Extrait fourni:
■ ■ ■ ■
Quel regard portez-vous sur la place des femmes dans votre discipline ?

Il y a encore beaucoup de choses à faire car les femmes restent sous-représentées en géosciences, et cela s’aggrave au fur et à mesure que l’on monte dans la hiérarchie. Les femmes composent 35 % des effectifs permanents du CNRS, mais seulement 30 % en géosciences, qui impliquent souvent des travaux sur le terrain, parfois dans des environnements hostiles ou isolés. Ces conditions peuvent décourager certaines femmes en raison des préjugés ou des contraintes socioculturelles, comme les questions de sécurité ou de vie familiale. Il faut dépasser ces préjugés en mettant en avant des femmes scientifiques qui pourront inspirer les collégiennes, lycéennes et étudiantes à s’engager dans cette voie.
■ ■ ■ ■
Lignes de données:
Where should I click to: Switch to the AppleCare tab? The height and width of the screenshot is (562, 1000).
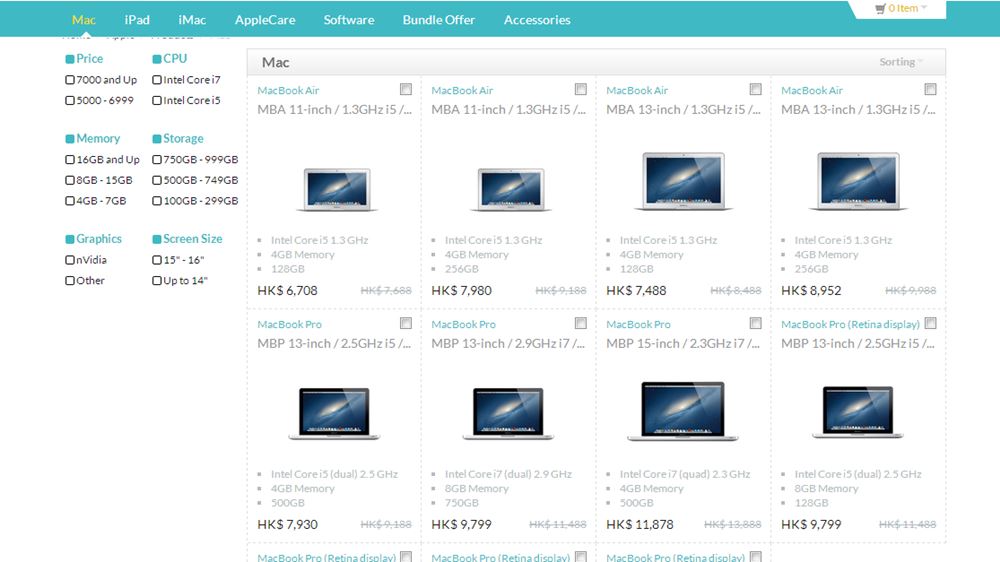point(265,20)
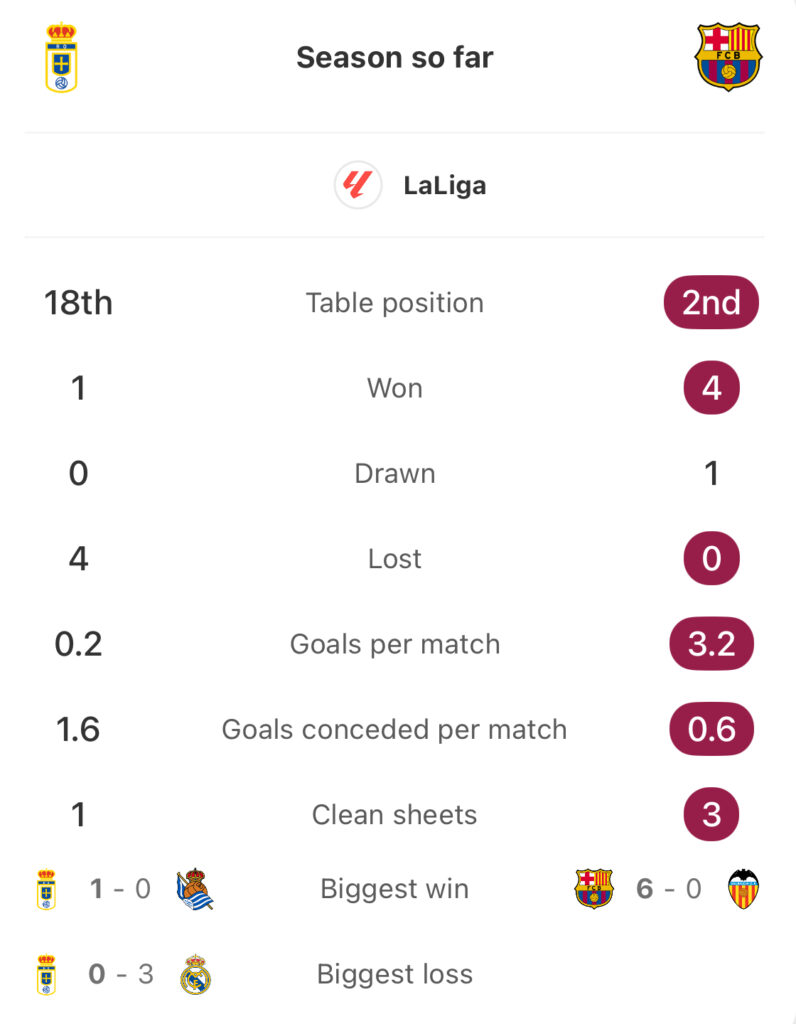This screenshot has height=1024, width=796.
Task: Click the Season so far heading
Action: pyautogui.click(x=395, y=57)

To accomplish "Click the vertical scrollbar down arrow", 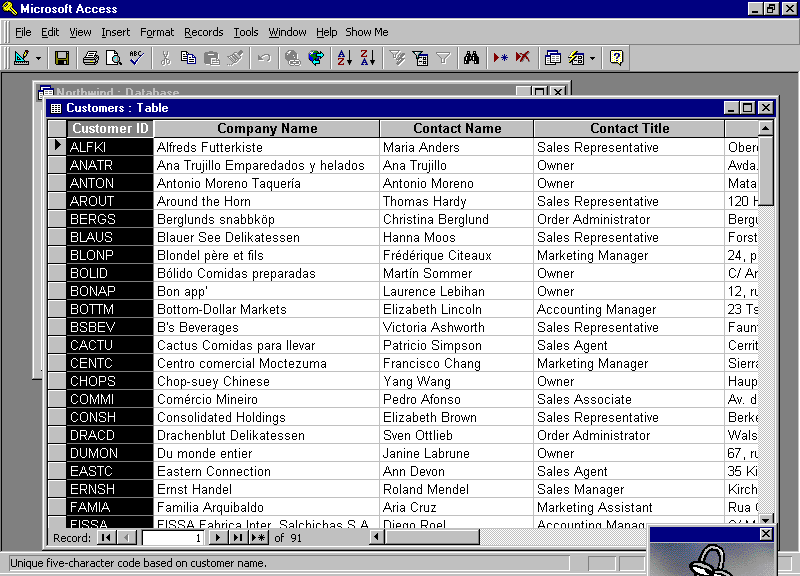I will 766,520.
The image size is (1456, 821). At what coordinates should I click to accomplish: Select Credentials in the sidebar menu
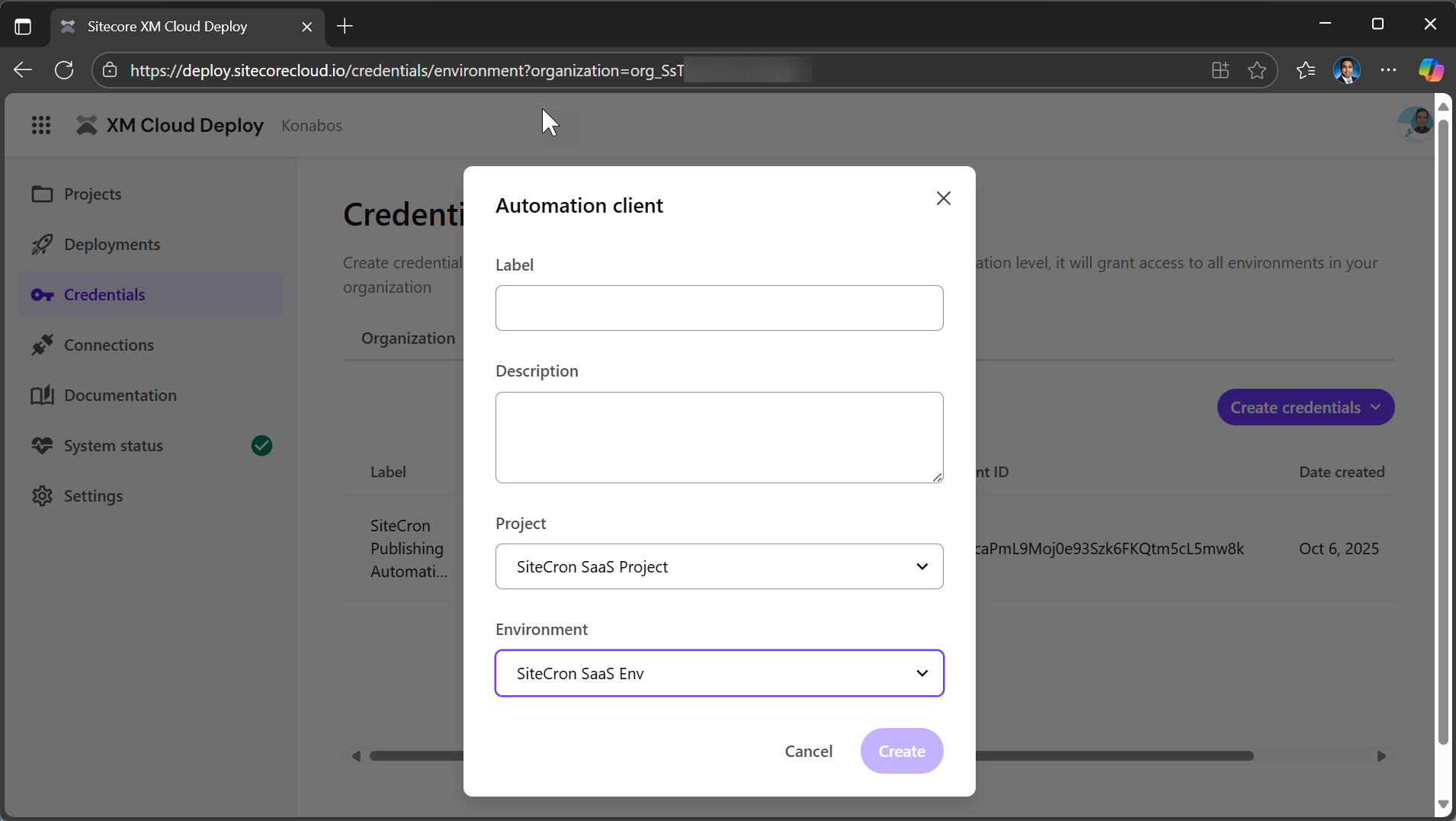click(x=104, y=295)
■ ■ ■ ■
Tâches à faire:
**a)** Répondez à ces questions sur l'extrait consacré aux femmes en géosciences :
(i) Quelle part des effectifs permanents du CNRS les femmes représentent-elles ?
(ii) Quel type de travaux les géosciences impliquent-elles souvent ?
(iii) Qui les femmes scientifiques mises en avant pourraient-elles inspirer ?
**b)** Recopiez mot pour mot le passage de l'extrait sur les femmes en géosciences qui va de « Quel regard portez-vous » à « dans cette voie. », ces deux passages compris.

Bonnes réponses:
**a)**
(i) 35 %
(ii) Des travaux sur le terrain, parfois dans des environnements hostiles ou isolés.
(iii) Les collégiennes, les lycéennes et les étudiantes.

**b)**
Quel regard portez-vous sur la place des femmes dans votre discipline ?

Il y a encore beaucoup de choses à faire car les femmes restent sous-représentées en géosciences, et cela s’aggrave au fur et à mesure que l’on monte dans la hiérarchie. Les femmes composent 35 % des effectifs permanents du CNRS, mais seulement 30 % en géosciences, qui impliquent souvent des travaux sur le terrain, parfois dans des environnements hostiles ou isolés. Ces conditions peuvent décourager certaines femmes en raison des préjugés ou des contraintes socioculturelles, comme les questions de sécurité ou de vie familiale. Il faut dépasser ces préjugés en mettant en avant des femmes scientifiques qui pourront inspirer les collégiennes, lycéennes et étudiantes à s’engager dans cette voie.